Written request: Count the lines in the items below that contain the string "pyautogui". Give only the number.
[begin Input records]
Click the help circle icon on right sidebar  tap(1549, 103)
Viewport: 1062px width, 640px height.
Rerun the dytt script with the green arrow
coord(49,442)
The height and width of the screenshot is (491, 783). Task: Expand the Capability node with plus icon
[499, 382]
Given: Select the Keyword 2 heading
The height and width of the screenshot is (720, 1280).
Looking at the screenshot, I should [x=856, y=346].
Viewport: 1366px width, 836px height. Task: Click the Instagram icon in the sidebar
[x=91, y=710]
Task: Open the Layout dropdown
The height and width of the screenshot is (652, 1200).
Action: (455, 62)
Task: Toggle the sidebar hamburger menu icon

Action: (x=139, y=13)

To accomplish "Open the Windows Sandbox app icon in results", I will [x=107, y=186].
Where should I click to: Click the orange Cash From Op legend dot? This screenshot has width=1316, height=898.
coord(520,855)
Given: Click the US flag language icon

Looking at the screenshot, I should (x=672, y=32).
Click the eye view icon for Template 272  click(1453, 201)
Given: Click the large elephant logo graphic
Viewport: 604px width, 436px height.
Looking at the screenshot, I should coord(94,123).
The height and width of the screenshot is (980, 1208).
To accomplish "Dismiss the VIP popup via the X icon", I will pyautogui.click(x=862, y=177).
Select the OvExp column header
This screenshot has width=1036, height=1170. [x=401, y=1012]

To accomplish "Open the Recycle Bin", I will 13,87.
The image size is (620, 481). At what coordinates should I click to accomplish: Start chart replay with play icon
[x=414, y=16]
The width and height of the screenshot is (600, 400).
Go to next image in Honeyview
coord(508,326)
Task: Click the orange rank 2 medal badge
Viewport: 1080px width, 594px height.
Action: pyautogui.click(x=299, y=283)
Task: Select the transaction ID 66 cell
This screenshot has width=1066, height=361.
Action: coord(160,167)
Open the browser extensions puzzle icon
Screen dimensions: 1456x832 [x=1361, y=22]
[end Input records]
Final result: 2